__Exercise requirements__. The records below are to be written out again, exactly as they appear.

__Stored data__.
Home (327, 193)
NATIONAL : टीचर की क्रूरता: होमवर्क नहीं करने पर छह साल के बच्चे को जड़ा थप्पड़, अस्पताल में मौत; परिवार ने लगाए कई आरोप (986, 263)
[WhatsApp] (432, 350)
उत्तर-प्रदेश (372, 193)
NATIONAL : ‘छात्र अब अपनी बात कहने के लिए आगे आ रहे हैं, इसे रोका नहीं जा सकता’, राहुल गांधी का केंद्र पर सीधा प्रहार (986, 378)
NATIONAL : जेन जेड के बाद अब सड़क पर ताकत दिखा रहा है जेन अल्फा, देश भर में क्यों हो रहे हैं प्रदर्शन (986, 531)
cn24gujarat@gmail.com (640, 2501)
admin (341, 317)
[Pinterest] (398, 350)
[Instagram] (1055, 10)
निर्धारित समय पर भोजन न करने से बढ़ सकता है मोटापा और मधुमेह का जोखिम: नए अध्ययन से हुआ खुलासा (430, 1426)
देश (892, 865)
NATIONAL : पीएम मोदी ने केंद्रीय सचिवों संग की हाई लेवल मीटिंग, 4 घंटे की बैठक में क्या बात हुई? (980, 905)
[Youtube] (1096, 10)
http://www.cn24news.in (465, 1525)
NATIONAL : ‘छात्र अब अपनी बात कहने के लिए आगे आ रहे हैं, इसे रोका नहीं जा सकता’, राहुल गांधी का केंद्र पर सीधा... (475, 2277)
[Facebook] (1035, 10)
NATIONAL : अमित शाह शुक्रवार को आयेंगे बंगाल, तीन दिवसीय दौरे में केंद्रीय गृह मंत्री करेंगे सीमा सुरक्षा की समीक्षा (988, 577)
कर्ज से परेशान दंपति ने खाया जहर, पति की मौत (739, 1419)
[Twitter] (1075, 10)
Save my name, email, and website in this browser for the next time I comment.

__Written answer__.
Home (327, 193)
NATIONAL : टीचर की क्रूरता: होमवर्क नहीं करने पर छह साल के बच्चे को जड़ा थप्पड़, अस्पताल में मौत; परिवार ने लगाए कई आरोप (986, 263)
[WhatsApp] (432, 350)
उत्तर-प्रदेश (372, 193)
NATIONAL : ‘छात्र अब अपनी बात कहने के लिए आगे आ रहे हैं, इसे रोका नहीं जा सकता’, राहुल गांधी का केंद्र पर सीधा प्रहार (986, 378)
NATIONAL : जेन जेड के बाद अब सड़क पर ताकत दिखा रहा है जेन अल्फा, देश भर में क्यों हो रहे हैं प्रदर्शन (986, 531)
cn24gujarat@gmail.com (640, 2501)
admin (341, 317)
[Pinterest] (398, 350)
[Instagram] (1055, 10)
निर्धारित समय पर भोजन न करने से बढ़ सकता है मोटापा और मधुमेह का जोखिम: नए अध्ययन से हुआ खुलासा (430, 1426)
देश (892, 865)
NATIONAL : पीएम मोदी ने केंद्रीय सचिवों संग की हाई लेवल मीटिंग, 4 घंटे की बैठक में क्या बात हुई? (980, 905)
[Youtube] (1096, 10)
http://www.cn24news.in (465, 1525)
NATIONAL : ‘छात्र अब अपनी बात कहने के लिए आगे आ रहे हैं, इसे रोका नहीं जा सकता’, राहुल गांधी का केंद्र पर सीधा... (475, 2277)
[Facebook] (1035, 10)
NATIONAL : अमित शाह शुक्रवार को आयेंगे बंगाल, तीन दिवसीय दौरे में केंद्रीय गृह मंत्री करेंगे सीमा सुरक्षा की समीक्षा (988, 577)
कर्ज से परेशान दंपति ने खाया जहर, पति की मौत (739, 1419)
[Twitter] (1075, 10)
Save my name, email, and website in this browser for the next time I comment.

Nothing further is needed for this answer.